» **INPUT**:

——————

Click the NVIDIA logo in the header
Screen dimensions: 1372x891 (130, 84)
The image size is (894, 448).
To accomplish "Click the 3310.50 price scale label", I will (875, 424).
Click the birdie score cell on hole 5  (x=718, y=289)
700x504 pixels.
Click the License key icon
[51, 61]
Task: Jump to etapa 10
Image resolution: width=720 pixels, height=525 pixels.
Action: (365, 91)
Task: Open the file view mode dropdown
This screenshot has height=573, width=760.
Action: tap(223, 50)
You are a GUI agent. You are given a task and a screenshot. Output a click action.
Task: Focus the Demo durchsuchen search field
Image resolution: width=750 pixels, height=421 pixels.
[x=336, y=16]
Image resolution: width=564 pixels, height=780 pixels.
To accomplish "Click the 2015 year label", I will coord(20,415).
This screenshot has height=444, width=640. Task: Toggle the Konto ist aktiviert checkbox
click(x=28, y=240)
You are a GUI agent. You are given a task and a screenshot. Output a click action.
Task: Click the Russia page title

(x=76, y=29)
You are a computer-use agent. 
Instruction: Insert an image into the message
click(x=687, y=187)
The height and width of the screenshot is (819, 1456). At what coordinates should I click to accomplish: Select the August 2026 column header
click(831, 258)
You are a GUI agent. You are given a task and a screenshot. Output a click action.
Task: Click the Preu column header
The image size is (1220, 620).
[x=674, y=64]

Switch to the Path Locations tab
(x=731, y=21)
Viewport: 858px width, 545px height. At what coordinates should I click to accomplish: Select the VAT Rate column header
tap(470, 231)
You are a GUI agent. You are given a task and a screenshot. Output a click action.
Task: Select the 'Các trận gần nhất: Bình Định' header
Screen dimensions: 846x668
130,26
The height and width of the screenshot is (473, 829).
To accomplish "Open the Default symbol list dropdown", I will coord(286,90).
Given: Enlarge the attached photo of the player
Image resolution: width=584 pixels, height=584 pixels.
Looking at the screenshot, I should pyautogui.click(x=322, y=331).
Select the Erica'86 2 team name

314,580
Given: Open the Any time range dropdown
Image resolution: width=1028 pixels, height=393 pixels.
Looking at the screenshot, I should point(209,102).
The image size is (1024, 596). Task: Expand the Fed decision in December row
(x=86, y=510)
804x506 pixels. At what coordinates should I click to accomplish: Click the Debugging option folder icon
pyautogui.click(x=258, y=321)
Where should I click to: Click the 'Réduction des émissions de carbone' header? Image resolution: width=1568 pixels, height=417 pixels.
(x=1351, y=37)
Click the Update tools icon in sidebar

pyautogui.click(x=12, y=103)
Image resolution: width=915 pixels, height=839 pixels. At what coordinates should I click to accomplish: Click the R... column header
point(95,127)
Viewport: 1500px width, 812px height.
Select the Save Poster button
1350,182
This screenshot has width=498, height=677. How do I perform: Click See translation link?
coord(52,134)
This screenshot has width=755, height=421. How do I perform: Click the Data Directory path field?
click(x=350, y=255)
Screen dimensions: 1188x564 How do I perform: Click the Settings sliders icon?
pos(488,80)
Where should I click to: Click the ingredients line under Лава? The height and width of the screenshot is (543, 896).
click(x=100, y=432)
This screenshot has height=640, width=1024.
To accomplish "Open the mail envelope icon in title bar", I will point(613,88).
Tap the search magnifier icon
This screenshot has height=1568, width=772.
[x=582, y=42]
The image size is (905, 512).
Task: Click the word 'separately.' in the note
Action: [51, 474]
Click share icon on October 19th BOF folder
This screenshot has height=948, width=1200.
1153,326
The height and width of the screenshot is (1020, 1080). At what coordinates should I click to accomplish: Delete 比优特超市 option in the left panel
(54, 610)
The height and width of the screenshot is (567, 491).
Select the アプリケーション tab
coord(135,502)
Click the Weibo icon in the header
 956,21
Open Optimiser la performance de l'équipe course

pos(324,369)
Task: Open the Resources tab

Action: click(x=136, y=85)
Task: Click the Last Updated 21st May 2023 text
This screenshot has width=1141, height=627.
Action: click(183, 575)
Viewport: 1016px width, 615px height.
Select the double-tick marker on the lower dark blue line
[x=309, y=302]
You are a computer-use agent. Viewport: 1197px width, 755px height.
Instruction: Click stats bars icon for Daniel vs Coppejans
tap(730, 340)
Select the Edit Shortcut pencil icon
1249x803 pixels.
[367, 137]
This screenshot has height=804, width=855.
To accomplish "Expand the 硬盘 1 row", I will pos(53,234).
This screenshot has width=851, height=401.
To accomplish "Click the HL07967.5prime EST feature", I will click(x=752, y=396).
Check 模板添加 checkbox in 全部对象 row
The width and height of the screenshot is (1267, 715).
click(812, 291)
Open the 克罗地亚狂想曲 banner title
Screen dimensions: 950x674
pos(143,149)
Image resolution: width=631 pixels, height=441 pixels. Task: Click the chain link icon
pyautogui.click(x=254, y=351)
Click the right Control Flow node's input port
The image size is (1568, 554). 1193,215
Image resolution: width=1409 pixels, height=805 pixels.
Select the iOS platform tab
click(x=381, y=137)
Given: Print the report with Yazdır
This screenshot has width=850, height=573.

——————

» **YOUR OBJECTIVE**: Which lines in the records above contain the string "dropdown"? Copy each one.

» **ANSWER TO THIS TASK**:
Task: Open the file view mode dropdown
To accomplish "Open the Default symbol list dropdown", I will coord(286,90).
Given: Open the Any time range dropdown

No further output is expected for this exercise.